Boost : 
From: helmut.zeisel_at_[hidden]
Date: 20011010 15:17:37
Since there might be some confusion
what I understand by
a "generalization" of the Euclidean algorithm
used in GCD,
I want to give a more complete code example.
An implementation could be like the following
(my example is based on the gcd version in rational.hpp,
a similar adaption can be done
for the version in dlw_gcd):
namespace helmut
{
template <typename IntType>
IntType gcd(IntType n, IntType m)
{
IntType zero(0);
for(;;) {
if(m == zero)
return n;
n %= m;
if(n == zero)
return m;
m %= n;
}
}
};
Please observe:
1) It is easy to show that
the algorithm converges for integral m,n
even when one does
not make any special assumption about
the sign of m%n (which is not defined by the standard)
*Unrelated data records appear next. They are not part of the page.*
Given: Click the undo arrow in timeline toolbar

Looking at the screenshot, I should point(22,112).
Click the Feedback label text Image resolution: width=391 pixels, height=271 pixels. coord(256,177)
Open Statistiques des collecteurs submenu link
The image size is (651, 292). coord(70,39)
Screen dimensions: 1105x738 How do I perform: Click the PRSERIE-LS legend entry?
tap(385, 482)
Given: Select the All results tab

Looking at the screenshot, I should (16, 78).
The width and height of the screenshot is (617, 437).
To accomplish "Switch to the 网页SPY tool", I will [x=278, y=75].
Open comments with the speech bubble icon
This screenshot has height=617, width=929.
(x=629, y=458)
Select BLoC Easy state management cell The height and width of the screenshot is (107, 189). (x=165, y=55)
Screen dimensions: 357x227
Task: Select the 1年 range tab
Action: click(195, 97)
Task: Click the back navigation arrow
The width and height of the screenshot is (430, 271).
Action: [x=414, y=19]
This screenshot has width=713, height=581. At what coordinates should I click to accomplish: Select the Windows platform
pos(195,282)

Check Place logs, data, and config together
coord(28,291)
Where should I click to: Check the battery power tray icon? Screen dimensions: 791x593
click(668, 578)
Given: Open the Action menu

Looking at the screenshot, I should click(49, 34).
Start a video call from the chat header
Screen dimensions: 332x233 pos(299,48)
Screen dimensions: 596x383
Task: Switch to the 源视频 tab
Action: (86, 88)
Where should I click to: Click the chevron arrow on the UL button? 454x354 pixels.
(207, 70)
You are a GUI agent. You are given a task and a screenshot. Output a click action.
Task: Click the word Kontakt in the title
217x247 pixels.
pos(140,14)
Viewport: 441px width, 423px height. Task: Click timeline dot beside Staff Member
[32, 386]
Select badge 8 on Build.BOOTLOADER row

when one of the operands is negative.
2) The algorithm is simpler and
needs less assumptions than the original
implementation
(in particular, we only need
operator== for comparision, and no other comparision operator).
3) For integral m,n >= 0 we obtain the same results:
helmut::gcd(m,n) == boost::gcd(m,n)
4) If m or n is negative, the sign
of the result is "implementation dependent";
we have, however,
abs(helmut::gcd(m,n)) == boost::gcd(m,n)
5) If one is worried about the sign,
it is easy to implement the current
behavior of boost::gcd using the
more general implementation:
Version a)
boost::gcd(m,n) = helmut::gcd(abs(m),abs(n))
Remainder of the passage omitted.